What to do:
Revise the rows below by replacing "Where should I click to" with "Where do I click to" wherever it occurs, leaving everything else unchanged.

==== The input

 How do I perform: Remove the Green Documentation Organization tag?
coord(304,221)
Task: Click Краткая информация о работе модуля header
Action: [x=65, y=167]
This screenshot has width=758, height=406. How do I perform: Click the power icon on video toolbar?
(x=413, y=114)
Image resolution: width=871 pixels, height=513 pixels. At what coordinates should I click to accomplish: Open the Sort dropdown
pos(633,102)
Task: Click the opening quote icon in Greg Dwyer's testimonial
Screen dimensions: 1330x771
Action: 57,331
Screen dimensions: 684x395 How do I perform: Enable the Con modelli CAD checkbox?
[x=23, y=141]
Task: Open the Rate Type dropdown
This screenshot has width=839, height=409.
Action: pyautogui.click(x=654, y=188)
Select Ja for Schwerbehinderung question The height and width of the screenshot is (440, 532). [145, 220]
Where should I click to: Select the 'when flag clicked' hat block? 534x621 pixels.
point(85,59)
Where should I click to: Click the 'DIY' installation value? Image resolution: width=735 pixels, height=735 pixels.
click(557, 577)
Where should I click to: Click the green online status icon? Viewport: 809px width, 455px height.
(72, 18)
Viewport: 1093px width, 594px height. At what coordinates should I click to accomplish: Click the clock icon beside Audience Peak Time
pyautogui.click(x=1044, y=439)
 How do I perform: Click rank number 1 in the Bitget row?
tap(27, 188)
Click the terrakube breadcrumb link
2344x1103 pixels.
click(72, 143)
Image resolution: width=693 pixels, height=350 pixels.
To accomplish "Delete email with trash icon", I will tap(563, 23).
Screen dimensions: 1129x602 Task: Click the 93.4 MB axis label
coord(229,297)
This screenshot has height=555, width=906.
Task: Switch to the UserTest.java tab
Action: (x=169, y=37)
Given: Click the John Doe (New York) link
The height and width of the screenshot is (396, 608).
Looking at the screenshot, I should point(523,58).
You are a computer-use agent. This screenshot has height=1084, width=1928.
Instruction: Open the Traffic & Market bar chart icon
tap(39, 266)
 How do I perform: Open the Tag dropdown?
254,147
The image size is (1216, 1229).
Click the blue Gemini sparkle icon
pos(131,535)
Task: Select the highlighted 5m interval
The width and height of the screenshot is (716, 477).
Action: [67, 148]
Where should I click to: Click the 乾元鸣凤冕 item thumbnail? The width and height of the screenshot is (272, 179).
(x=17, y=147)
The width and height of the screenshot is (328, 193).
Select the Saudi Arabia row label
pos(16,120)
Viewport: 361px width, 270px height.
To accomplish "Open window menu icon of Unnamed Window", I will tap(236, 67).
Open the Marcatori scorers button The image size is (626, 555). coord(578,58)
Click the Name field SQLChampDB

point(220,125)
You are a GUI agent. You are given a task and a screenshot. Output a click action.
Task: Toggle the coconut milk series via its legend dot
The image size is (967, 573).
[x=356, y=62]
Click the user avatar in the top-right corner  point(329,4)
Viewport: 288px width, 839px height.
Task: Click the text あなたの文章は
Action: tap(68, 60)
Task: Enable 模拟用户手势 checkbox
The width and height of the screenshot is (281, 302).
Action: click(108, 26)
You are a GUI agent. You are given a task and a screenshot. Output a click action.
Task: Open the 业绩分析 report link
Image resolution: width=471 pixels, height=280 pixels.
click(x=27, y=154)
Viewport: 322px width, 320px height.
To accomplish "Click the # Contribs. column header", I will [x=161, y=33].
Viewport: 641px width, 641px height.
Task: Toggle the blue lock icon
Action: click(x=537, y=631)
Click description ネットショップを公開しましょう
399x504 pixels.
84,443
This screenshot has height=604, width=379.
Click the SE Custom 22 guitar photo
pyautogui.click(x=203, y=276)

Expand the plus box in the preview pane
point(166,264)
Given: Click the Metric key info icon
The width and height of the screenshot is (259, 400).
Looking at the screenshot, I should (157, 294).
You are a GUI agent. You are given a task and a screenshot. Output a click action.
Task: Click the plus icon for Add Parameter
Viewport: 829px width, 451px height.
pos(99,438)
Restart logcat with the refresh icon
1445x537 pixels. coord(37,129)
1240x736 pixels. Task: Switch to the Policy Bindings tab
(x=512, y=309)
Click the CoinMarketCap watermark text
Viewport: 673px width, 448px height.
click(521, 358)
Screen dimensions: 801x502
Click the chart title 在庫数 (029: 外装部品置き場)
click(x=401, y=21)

========

Expected answer:
 How do I perform: Remove the Green Documentation Organization tag?
coord(304,221)
Task: Click Краткая информация о работе модуля header
Action: [x=65, y=167]
This screenshot has width=758, height=406. How do I perform: Click the power icon on video toolbar?
(x=413, y=114)
Image resolution: width=871 pixels, height=513 pixels. At what coordinates should I click to accomplish: Open the Sort dropdown
pos(633,102)
Task: Click the opening quote icon in Greg Dwyer's testimonial
Screen dimensions: 1330x771
Action: 57,331
Screen dimensions: 684x395 How do I perform: Enable the Con modelli CAD checkbox?
[x=23, y=141]
Task: Open the Rate Type dropdown
This screenshot has width=839, height=409.
Action: pyautogui.click(x=654, y=188)
Select Ja for Schwerbehinderung question The height and width of the screenshot is (440, 532). [145, 220]
Where do I click to: Select the 'when flag clicked' hat block? 534x621 pixels.
point(85,59)
Where do I click to: Click the 'DIY' installation value? Image resolution: width=735 pixels, height=735 pixels.
click(557, 577)
Where do I click to: Click the green online status icon? Viewport: 809px width, 455px height.
(72, 18)
Viewport: 1093px width, 594px height. At what coordinates should I click to accomplish: Click the clock icon beside Audience Peak Time
pyautogui.click(x=1044, y=439)
 How do I perform: Click rank number 1 in the Bitget row?
tap(27, 188)
Click the terrakube breadcrumb link
2344x1103 pixels.
click(72, 143)
Image resolution: width=693 pixels, height=350 pixels.
To accomplish "Delete email with trash icon", I will tap(563, 23).
Screen dimensions: 1129x602 Task: Click the 93.4 MB axis label
coord(229,297)
This screenshot has height=555, width=906.
Task: Switch to the UserTest.java tab
Action: (x=169, y=37)
Given: Click the John Doe (New York) link
The height and width of the screenshot is (396, 608).
Looking at the screenshot, I should point(523,58).
You are a computer-use agent. This screenshot has height=1084, width=1928.
Instruction: Open the Traffic & Market bar chart icon
tap(39, 266)
 How do I perform: Open the Tag dropdown?
254,147
The image size is (1216, 1229).
Click the blue Gemini sparkle icon
pos(131,535)
Task: Select the highlighted 5m interval
The width and height of the screenshot is (716, 477).
Action: [67, 148]
Where do I click to: Click the 乾元鸣凤冕 item thumbnail? The width and height of the screenshot is (272, 179).
(x=17, y=147)
The width and height of the screenshot is (328, 193).
Select the Saudi Arabia row label
pos(16,120)
Viewport: 361px width, 270px height.
To accomplish "Open window menu icon of Unnamed Window", I will tap(236, 67).
Open the Marcatori scorers button The image size is (626, 555). coord(578,58)
Click the Name field SQLChampDB

point(220,125)
You are a GUI agent. You are given a task and a screenshot. Output a click action.
Task: Toggle the coconut milk series via its legend dot
The image size is (967, 573).
[x=356, y=62]
Click the user avatar in the top-right corner  point(329,4)
Viewport: 288px width, 839px height.
Task: Click the text あなたの文章は
Action: tap(68, 60)
Task: Enable 模拟用户手势 checkbox
The width and height of the screenshot is (281, 302).
Action: click(108, 26)
You are a GUI agent. You are given a task and a screenshot. Output a click action.
Task: Open the 业绩分析 report link
Image resolution: width=471 pixels, height=280 pixels.
click(x=27, y=154)
Viewport: 322px width, 320px height.
To accomplish "Click the # Contribs. column header", I will [x=161, y=33].
Viewport: 641px width, 641px height.
Task: Toggle the blue lock icon
Action: click(x=537, y=631)
Click description ネットショップを公開しましょう
399x504 pixels.
84,443
This screenshot has height=604, width=379.
Click the SE Custom 22 guitar photo
pyautogui.click(x=203, y=276)

Expand the plus box in the preview pane
point(166,264)
Given: Click the Metric key info icon
The width and height of the screenshot is (259, 400).
Looking at the screenshot, I should (157, 294).
You are a GUI agent. You are given a task and a screenshot. Output a click action.
Task: Click the plus icon for Add Parameter
Viewport: 829px width, 451px height.
pos(99,438)
Restart logcat with the refresh icon
1445x537 pixels. coord(37,129)
1240x736 pixels. Task: Switch to the Policy Bindings tab
(x=512, y=309)
Click the CoinMarketCap watermark text
Viewport: 673px width, 448px height.
click(521, 358)
Screen dimensions: 801x502
Click the chart title 在庫数 (029: 外装部品置き場)
click(x=401, y=21)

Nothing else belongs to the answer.